# SUPPLIED RECORDS
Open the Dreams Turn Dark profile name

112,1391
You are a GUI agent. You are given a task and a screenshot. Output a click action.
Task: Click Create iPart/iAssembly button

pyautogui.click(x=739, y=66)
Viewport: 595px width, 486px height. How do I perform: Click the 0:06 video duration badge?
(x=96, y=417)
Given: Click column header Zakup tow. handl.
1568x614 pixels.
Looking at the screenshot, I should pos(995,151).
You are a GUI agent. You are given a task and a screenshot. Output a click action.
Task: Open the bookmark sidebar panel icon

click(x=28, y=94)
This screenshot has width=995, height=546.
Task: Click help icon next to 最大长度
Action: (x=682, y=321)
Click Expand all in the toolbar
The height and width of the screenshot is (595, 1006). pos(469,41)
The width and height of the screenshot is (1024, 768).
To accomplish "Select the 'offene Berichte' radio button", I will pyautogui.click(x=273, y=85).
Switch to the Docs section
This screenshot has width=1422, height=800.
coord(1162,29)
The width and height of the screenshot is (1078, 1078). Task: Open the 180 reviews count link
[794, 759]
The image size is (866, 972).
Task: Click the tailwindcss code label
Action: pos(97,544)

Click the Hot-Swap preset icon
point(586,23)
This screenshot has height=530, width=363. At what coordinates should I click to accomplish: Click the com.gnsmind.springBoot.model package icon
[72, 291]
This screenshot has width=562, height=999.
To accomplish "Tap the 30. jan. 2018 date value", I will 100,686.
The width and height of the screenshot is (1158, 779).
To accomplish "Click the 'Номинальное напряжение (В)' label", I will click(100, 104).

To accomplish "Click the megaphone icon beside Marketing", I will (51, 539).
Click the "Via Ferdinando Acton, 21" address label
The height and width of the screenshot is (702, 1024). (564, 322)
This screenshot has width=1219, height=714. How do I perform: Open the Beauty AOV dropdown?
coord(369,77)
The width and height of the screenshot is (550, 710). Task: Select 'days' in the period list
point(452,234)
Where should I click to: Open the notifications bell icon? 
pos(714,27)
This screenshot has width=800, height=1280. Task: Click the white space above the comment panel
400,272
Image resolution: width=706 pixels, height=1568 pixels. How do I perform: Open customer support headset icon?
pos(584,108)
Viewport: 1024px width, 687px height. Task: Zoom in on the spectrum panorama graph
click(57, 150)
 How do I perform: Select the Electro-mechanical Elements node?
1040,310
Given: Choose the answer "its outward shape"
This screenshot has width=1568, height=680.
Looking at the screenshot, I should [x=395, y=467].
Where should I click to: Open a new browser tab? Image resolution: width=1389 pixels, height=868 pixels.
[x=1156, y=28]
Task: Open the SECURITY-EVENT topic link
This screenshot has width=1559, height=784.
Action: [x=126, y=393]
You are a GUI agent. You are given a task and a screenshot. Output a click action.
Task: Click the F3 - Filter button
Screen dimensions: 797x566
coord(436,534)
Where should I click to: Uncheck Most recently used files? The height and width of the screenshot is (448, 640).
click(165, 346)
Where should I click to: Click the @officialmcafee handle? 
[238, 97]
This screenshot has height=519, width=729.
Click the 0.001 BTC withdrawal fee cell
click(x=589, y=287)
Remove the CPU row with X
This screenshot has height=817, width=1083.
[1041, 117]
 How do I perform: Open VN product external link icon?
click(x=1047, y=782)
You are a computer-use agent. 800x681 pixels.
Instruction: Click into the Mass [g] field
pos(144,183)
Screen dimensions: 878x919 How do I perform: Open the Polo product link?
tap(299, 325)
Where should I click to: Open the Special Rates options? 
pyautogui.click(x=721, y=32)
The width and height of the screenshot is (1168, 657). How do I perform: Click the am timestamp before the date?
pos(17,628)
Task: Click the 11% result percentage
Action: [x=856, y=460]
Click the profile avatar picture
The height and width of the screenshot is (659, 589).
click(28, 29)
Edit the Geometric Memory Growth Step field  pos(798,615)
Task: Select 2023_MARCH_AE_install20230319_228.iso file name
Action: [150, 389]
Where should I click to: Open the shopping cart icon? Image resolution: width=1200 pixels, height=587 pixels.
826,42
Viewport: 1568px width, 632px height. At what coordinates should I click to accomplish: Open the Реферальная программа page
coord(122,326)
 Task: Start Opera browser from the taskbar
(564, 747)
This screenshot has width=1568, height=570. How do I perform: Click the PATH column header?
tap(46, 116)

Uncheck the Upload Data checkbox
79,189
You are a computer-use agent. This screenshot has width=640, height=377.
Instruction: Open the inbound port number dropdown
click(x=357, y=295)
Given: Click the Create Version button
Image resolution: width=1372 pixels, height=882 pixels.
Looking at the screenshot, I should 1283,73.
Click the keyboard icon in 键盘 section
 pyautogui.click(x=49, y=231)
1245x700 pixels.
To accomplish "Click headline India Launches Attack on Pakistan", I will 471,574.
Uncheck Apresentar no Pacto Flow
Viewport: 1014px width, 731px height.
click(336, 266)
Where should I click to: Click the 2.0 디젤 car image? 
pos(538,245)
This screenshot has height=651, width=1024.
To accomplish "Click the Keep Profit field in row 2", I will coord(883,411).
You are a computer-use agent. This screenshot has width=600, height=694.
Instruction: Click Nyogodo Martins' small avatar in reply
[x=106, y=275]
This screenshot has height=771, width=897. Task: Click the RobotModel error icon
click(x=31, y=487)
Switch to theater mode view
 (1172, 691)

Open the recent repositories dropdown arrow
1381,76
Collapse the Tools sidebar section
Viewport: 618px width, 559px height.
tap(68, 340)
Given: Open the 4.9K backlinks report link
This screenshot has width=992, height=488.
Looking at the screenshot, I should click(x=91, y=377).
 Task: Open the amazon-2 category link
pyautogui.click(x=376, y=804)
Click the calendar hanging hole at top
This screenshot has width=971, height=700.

# PROMPT
Would you please write out, exactly and with no other lines, the stretch of the listing above from the line containing "Task: Open the bookmark sidebar panel icon" through the line containing "The width and height of the screenshot is (1024, 768)."?

# EXERCISE RESULT
Task: Open the bookmark sidebar panel icon

click(x=28, y=94)
This screenshot has width=995, height=546.
Task: Click help icon next to 最大长度
Action: (x=682, y=321)
Click Expand all in the toolbar
The height and width of the screenshot is (595, 1006). pos(469,41)
The width and height of the screenshot is (1024, 768).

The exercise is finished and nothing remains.